J'étais venu en pensant avoir la Messe de Saint Sulpice à la chapelle de la Vierge, j'ai eu la Messe de Saint Antoine le Grand à la chapelle de l'Assomption, tout est grâce !
Et tout était vraiment grâce, cette chapelle est à part dans tous les sens du terme, à part de l'église dans laquelle elle est, mais on ne peut y accéder que par une porte quasi-dérobée qui débouche sur un couloir hors du temps dans lequel d'antiques escaliers en pierre plongent dans les mystères obscurs de la crypte et d'où l'on entend monter parfois les sons étouffés d'un orgue de choeur de l'ancien temps, ces plaintes sont attirantes mais je me suis demandé si ceux qui s'étaient hasardés à en rechercher l'origine étaient jamais remontés... un jour j'irai voir ! ne descendons pas les escaliers mais poussons la porte de la vénérable chapelle où l'on a la Messe quand elle n'a pas lieu à la chapelle de la Vierge, c'est l'admirable chapelle de l'Assomption, tout en bois, des murs au plafond, sauf le carrelage aux épaisses dalles de jadis. Elle est insolite cette chapelle, jamais refaite elle a gardé son cachet d'origine, on se retrouve d'un coup plongé dans le XVIIe siècle comme si le temps s'était arrêté, la première fois j'étais stupéfait, abasourdi, je me suis habitué, je la retrouve toujours avec plaisir, savourant cette grâce particulière et inattendue d'y avoir la Messe, sauf en été où c'est le lieu prévue à l'heure marquée de 12h05, autre singularité typiquement sulpicienne !
Il y avait Messe au choeur de Saint Sulpice, raison pour laquelle la Messe du jour était déplacée de la chapelle de la Vierge à son Assomption, nous restions sous le manteau de Marie en son église secrètement chère à son coeur. La dernière fois c'était une Messe d'enterrement, cette fois il n'y avait pas de cercueil, c'était une Messe de commémoration.
Précédés de trois prêtres est entré le prêtre qui allait dire la Messe, ce serait donc la Messe des quatre évangélistes, Messe trinitaire de l'humanité également, les trois couleurs de celle-ci étant représentées, l'une par un prêtre africain, une autre par deux prêtres asiatiques, et la nôtre par un prêtre français, Messe universelle de la terre entière.

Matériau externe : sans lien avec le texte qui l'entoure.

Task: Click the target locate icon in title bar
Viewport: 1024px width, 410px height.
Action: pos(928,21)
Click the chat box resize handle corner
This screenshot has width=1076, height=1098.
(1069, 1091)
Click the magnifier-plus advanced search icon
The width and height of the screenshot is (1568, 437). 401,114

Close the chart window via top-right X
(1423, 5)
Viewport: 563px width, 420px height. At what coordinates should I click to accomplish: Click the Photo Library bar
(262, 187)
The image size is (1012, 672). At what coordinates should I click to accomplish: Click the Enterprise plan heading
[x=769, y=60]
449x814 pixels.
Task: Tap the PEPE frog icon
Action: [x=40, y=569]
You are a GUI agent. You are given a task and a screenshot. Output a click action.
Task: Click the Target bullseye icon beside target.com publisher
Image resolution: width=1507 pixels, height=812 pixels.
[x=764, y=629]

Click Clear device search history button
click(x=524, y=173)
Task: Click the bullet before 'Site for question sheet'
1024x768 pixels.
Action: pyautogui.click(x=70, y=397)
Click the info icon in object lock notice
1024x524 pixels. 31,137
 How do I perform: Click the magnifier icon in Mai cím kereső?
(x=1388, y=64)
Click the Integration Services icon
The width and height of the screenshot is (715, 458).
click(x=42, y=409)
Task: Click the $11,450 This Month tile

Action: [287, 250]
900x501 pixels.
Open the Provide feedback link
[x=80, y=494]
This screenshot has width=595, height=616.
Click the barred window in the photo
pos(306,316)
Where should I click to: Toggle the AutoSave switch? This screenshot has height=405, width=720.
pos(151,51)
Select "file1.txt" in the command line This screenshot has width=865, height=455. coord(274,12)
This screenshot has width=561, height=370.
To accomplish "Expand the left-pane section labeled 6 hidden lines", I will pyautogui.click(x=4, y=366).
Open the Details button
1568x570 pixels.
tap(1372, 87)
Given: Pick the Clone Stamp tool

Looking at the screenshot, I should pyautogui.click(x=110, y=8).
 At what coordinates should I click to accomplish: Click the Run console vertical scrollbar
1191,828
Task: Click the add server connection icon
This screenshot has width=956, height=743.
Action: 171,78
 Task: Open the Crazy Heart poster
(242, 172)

J'avais eu ce prêtre déjà, il y a un an, peut-être moins, à la chapelle de la Vierge, il était venu revêtu d'une chasuble qu'on ne voit que sur les tableaux du XVIIe siècle, on aurait dit qu'elle était sortie intacte des armoires inviolées de Saint Sulpice, ce qui était peut-être le cas, aujourd'hui la chasuble était d'une blanche simplicité monastique digne de Saint Antoine, on aurait dit des quatre prêtres comme de moines sortis de leur thébaïde du désert pour venir nous dire la Messe, au nom du Père, du Fils et du Saint Esprit.
Le prêtre a une diction particulière, posée, recueillie, attentive, elle subjugue, retient l'attention, nous ouvre aux saints mystères, nous faisons donc mémoire de Saint Antoine le Grand, ce père de tous les moines, de tous les spirituels, les oraisons choisies seront particulièrement belles et profondes, l'homélie sera sur le saint Evangile de Jésus venu pour les pécheurs, non pas les bien portants, nous y arrivons, comme d'habitude on écoute d'une oreille plus ou moins distraite en ayant du mal à se concentrer, mais notre attention s'éveille doucement, ce n'est que l'introduction, voici le moment fort, nous sommes déjà toute ouïe, nous avons été conduits à entendre, à comprendre, ce qui est peut-être improvisé, ou inspiré, point de feuilles ici, mais la parole nue : "... c'était dans les années 70, il était à la mode pour des jeunes d'aller en Inde... un fils est parti là-bas et s'est retrouvé à Calcutta, je vous laisse imaginer dans quelles conditions... et un père, son père, est parti à la recherche de son fils, pour cela il a tout abandonné, tout quitté, tout vendu, pour aller rechercher son fils au fin fond de Calcutta, au tréfond de Calcutta, dans les bas-fonds de Calcutta, et il l'a retrouvé ! et quand ce fils a vu ce père qui avait tout quitté pour le chercher, lui, il a été bouleversé au plus profond de lui-même... Dieu est venu pour les pécheurs, non pour les justes...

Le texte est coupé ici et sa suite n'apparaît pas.